- _Passage shown_
□ □ □ □ □

On 3/12/07, Rana Dasgupta <[EMAIL PROTECTED]> wrote:

Weldon,
It would be nice if exceptions in the fast native helper code paths could
be
treated as exceptions in unwindable ( jitted ) code.
Though the test case is artificial, I think that this is a valid bug and
could show up under stress. We could fail fast for now ( assert zero ) as
you suggest and defer it till the fast path is written in java.


hmm... interesting concept.  It might actually be easier/better for the JIT
to solve this problem.   Simply as the JIT to treat this code as it would
any other JIT emitted code.  We need to have a Harmony discussion with the
JIT developers on this one.  I will add a comment to the JIRA.

Thanks,
Rana


On 3/12/07, Weldon Washburn <[EMAIL PROTECTED]> wrote:
>
> All,
> I assigned H3010 to myself.  This test definitely demonstrates a bug
that
> needs fixing.  But its not clear when this bug must be fixed.  This
really
> brings forward a higher-level.  What to code this bug right now and when
> would this bug be moved to "blocker" status?  I provide some
observations
> to
> start the discussion:
>
> 1)

□ □ □ □ □

- _Exercises to complete_
**a)** In the email thread about the H3010 bug, what does Rana Dasgupta suggest doing for now instead of a full fix?
**b)** Continue the email thread about the H3010 bug from its final line onward.

□ □ □ □ □

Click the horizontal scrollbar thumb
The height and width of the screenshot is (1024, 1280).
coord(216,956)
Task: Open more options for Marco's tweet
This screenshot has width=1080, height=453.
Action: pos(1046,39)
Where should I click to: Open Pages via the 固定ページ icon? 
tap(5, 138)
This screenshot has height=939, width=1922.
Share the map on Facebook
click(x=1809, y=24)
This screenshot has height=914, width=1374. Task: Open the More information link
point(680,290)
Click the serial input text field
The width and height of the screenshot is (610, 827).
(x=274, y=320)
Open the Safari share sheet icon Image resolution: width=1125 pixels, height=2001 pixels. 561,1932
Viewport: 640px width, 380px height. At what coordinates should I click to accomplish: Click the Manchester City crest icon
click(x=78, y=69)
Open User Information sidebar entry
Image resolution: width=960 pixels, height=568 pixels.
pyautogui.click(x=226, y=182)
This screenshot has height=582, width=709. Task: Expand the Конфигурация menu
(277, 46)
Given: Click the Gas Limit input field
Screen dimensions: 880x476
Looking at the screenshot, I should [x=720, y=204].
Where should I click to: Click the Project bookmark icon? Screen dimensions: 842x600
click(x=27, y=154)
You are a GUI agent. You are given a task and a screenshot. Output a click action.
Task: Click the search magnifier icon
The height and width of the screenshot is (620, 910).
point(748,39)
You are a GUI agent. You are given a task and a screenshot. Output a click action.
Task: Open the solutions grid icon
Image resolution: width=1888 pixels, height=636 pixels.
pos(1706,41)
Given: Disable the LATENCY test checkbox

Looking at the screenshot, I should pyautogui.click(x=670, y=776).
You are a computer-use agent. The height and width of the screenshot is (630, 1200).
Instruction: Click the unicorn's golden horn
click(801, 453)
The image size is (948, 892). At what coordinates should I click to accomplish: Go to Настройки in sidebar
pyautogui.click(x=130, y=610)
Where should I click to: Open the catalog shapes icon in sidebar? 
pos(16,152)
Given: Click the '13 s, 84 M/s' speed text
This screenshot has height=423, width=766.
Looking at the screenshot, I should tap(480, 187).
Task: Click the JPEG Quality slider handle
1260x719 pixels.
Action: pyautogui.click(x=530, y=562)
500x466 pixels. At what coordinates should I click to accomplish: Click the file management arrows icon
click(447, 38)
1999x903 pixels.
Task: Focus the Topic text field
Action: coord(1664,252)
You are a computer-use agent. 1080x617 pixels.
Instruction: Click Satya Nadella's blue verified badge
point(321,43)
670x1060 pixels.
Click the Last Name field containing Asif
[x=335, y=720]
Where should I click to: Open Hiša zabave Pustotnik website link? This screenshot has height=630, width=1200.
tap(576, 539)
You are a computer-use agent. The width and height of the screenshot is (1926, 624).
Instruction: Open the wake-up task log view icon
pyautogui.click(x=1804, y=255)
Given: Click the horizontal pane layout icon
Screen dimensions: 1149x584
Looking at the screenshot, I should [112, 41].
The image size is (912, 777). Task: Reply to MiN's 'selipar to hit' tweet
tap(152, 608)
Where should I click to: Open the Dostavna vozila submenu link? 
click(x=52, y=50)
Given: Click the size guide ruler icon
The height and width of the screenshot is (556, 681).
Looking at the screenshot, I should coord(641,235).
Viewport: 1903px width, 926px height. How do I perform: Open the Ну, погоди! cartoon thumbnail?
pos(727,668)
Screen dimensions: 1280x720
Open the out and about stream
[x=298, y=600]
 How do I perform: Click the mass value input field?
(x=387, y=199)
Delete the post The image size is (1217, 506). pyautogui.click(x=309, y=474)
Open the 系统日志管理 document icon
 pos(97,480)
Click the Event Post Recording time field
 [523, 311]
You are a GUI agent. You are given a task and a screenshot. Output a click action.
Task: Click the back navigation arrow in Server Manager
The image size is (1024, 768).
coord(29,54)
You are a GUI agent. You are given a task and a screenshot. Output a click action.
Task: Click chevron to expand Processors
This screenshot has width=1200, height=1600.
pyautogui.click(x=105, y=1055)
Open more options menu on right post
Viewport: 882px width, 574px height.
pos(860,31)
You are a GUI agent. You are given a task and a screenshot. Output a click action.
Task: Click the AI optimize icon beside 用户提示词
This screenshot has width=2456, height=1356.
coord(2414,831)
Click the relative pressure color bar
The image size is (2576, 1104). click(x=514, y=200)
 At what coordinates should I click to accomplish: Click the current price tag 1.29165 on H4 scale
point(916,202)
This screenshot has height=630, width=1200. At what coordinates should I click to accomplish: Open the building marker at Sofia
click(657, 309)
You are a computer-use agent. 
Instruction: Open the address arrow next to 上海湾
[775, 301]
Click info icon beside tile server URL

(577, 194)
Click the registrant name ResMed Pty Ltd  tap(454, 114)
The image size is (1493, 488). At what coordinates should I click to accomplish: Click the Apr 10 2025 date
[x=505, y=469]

□ □ □ □ □

- _Answers by task_
**a)** Failing fast for now (assert zero) and deferring the fix until the fast path is written in Java.

**b)**
> The bug is a Stack Overflow Exception happens from inside fast native
> helper
> functions.  Fast native helpers do not setup the M2N stack frame which
is
> required to throw exceptions such as SOE.  Adding M2N setup to fast
native
> helper will unacceptably slow down the system.
>
> 2)
> When running useful workload, a Stack Overflow that hits precisely on a
> fast
> native has a very low probability.  Note the test in H3010 specifically
> forces this event to happen with a very high probability.  In other
words,
> while the test is a good, it reflects a very rare event in nature.
>
> Given the above, how about we address fixing the problem in two stages:
>
> 1)
> First stage: add an "assert(zero);" to the exception handler when it is
> determined an SOE has happened inside a fast native.  This way, we will
> find
> out quickly when an important workload hits this bug.  Once the
> assert(zero)
> is added, we code H3010 as "later"
>
> 2)
> Second stage: When an application we care about hits the assert(zero),
we
> recode H3010 as "major/blocker".
>
> 3)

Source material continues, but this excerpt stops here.